> [WORK TO DO]
1. In the forum page, replace "Eng-Tips" with "EngForum" and write out the stretch from "Continue to Site" through "week. Way to Go!" with that change.
2. Continue the forum page about Architectural Desktop, starting after its last sentence.

> [PROVIDED PASSAGE]
━━━━━━
Continue to Site

Eng-Tips is the largest engineering community on the Internet

Intelligent Work Forums for Engineering Professionals

  • Congratulations KootK on being selected by the Eng-Tips community for having the most helpful posts in the forums last week. Way to Go!

Any experiences with Architectural Desktop?

Status
Not open for further replies.

structuresguy

Structural
Apr 10, 2003
505
Hi all, I have a question. My company is going away from Autocad to Architectural DEsktop 2004, basically immediately. We are an engineering firm with structural and MEP services. The MEP guys are switching to Autodesk Building Systems.

Does anyone have any experience with Arch Desktop for structural CAD? Or any other CAD work other than architectural? I am a little nervous that a program designed to make things look pretty for architects (no offense to all you archies out there) isn't going to be very useful to engineers.
━━━━━━
> [GIVEN MATERIAL]
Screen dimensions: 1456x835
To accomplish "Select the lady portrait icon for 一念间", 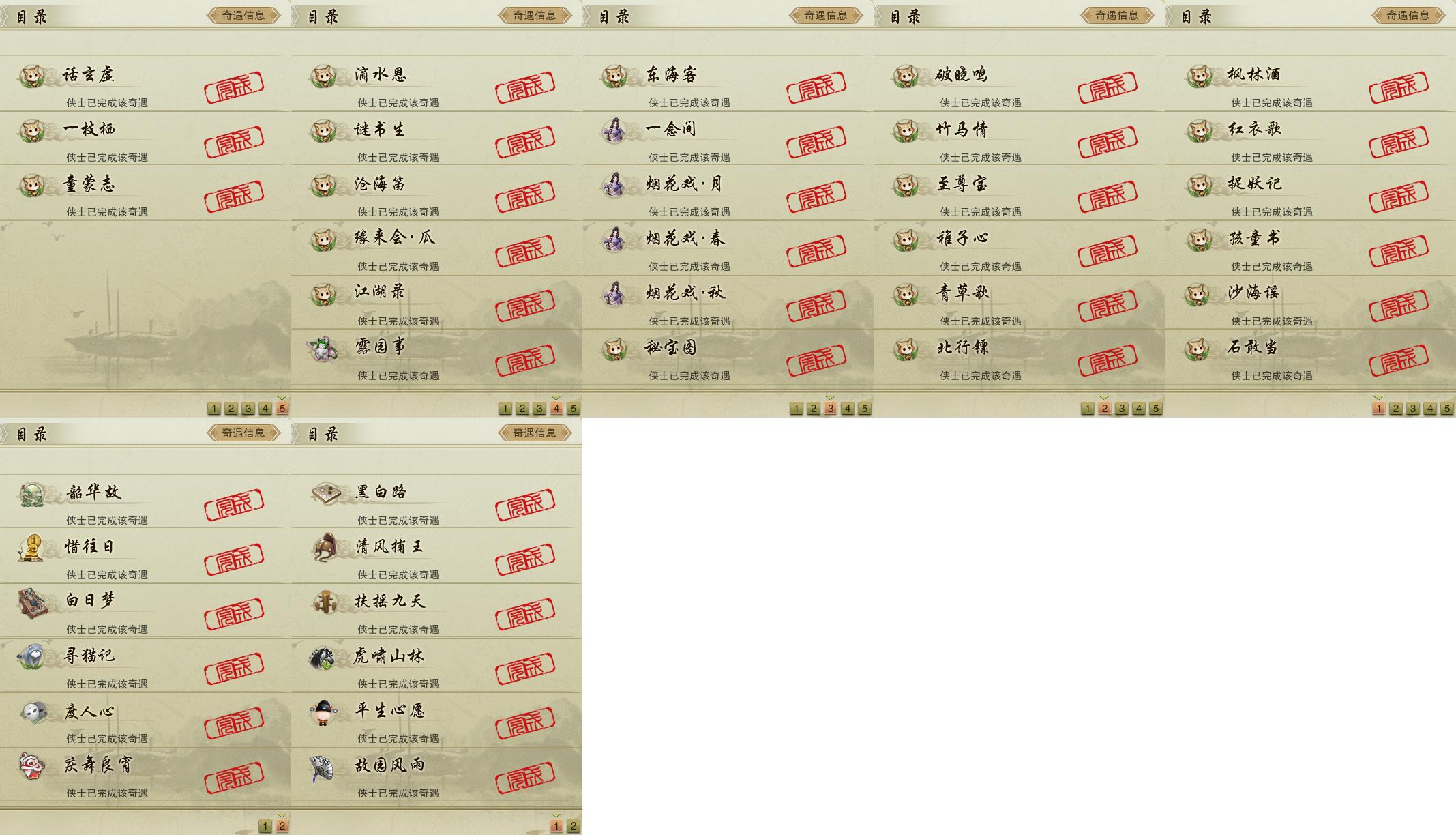I will [614, 130].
━━━━━━
> [THE RESULTS]
1.
Continue to Site

EngForum is the largest engineering community on the Internet

Intelligent Work Forums for Engineering Professionals

  • Congratulations KootK on being selected by the EngForum community for having the most helpful posts in the forums last week. Way to Go!

2.
Thanks

 
Replies continue below

Recommended for you

AutoCAD is still the root of Architectural Desktop. None of the AutoCAD commands are removed. Desktop is basically an overlay on top of AutoCAD. The key problem that you will have for the out of the box version is going to be finding things. The menus are redesigned and it is difficult to find your old commands in these. Use "menuload" to load the ACAD pulldown menus. The pretty pretty facet isn't really that valuable to us architects either, especially when trying to make construction documents.
 
We use ADT 2004 and I work in Structural. It comes with a lot of structural stuff, like all of the steel shapes and sizes, several K joists, (I have created some LH joists), and you can use "walls" for footings etc.

Having said this, the Structural stuff in it is put in for Arhitects to use. I'm not saying you can't use it for structural work, but you are going to have to do a bit more customizing, and be "creative" with the program to get it where you want it. I have beeen using ADT since 3.3 first came out, and I have managed to get it to work for me just fine. It is actually tp be able to work in 3D to layout framing and everything.

In the end, it is still just AutoCAD, except you can draw walls, windows, doors, etc. a heck of a lot easier than drawing 2 lines to make a wall.

If you go to any knid of training classes or anything, they probabably won't focust too much on the Structural part, other than show you how to do a few things with it. Like I said, there is a lot you can do with it, you just have to be creative.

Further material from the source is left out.